Another regexp performance improvement: skip useless paren-captures

From: Tom Lane <tgl(at)sss(dot)pgh(dot)pa(dot)us>
To: pgsql-hackers(at)lists(dot)postgresql(dot)org
Cc: "Joel Jacobson" <joel(at)compiler(dot)org>
Subject: Another regexp performance improvement: skip useless paren-captures
Date: 2021-08-04 22:15:34
Message-ID: 2219936.1628115334@sss.pgh.pa.us
Views: Raw Message | Whole Thread | Download mbox | Resend email
Thread:
Lists: pgsql-hackers

Here's a little finger exercise that improves a case that's bothered me
for awhile. In a POSIX regexp, parentheses cause capturing by default;
you have to write the very non-obvious "(?:...)" if you don't want the
matching substring to be reported by the regexp engine. That'd be fine
if capturing were cheap, but with our engine it is not particularly
cheap. In many situations, the initial DFA check is sufficient to
tell whether there is an overall match, but it does not tell where any
subexpression match boundaries are. To identify exactly which substring
is deemed to match a parenthesized subexpression, we have to recursively
break down the match, which takes at the very least a few more DFA
invocations; and with an uncooperative regex, it can easily result in
O(N^2) behavior where there was none at the DFA stage.

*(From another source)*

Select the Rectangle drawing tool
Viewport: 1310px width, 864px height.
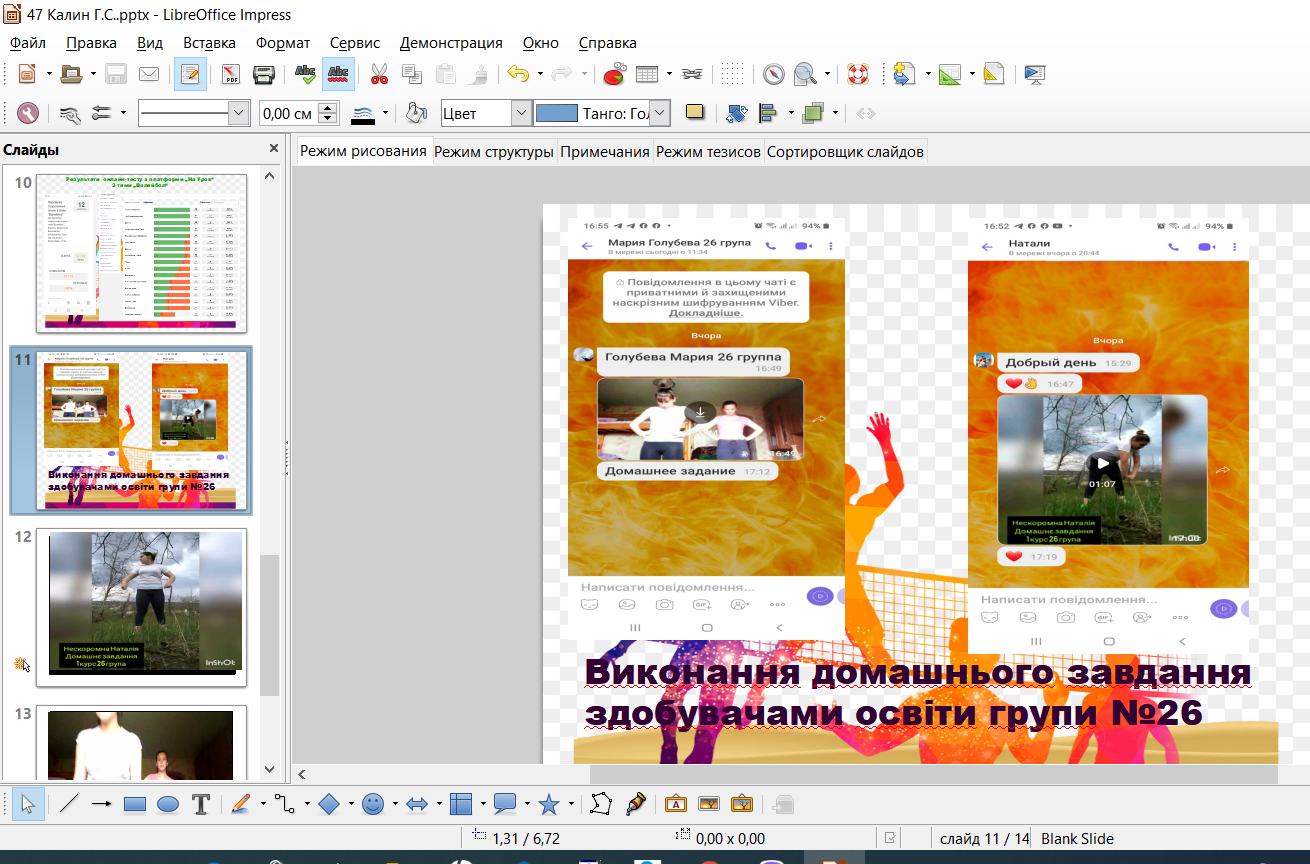135,804
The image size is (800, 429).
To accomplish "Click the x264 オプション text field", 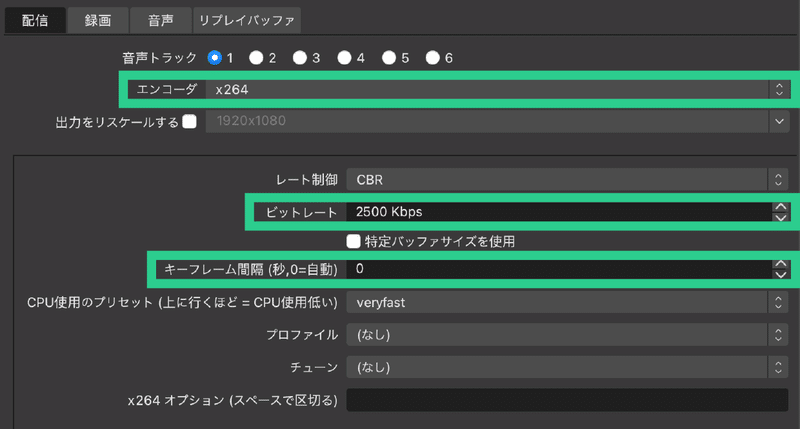I will 567,400.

Therefore, we really ought to expend some effort to not capture
subexpressions if the sub-match data is not actually needed, which in
many invocations we know that it isn't. Spencer's original code has
a REG_NOSUB option that looks like it ought to be good for this ... but
on closer inspection it's basically useless, because it turns *all*
parens into non-capturing ones. That breaks back-references, so unless
you know that the regexp contains no back-refs, you can't use it.

The attached proposed patch redefines REG_NOSUB as being a regexp-
compile-time promise that the caller doesn't care about sub-match
locations, but not a promise that no backrefs exist. (If the
caller passes a match-locations array at execution anyway, it will
just get back -1 values, as if no sub-match had been identified.)
If that flag is passed, we run through the completed sub-regexp
tree and remove the "capture" markers on any subREs that are
not actually referenced by some backref. This typically causes
some parent subREs to no longer be deemed "messy", so that their
separate child subREs can be thrown away entirely, saving memory
space as well as runtime.

(I'd originally thought that a much more complex patch would be
needed to do this, because I assumed that re-optimizing the subRE
tree would be much more complicated than this. However, as far
as I can see this is sufficient; this change doesn't expose any
cases where additional tree restructuring would be helpful.)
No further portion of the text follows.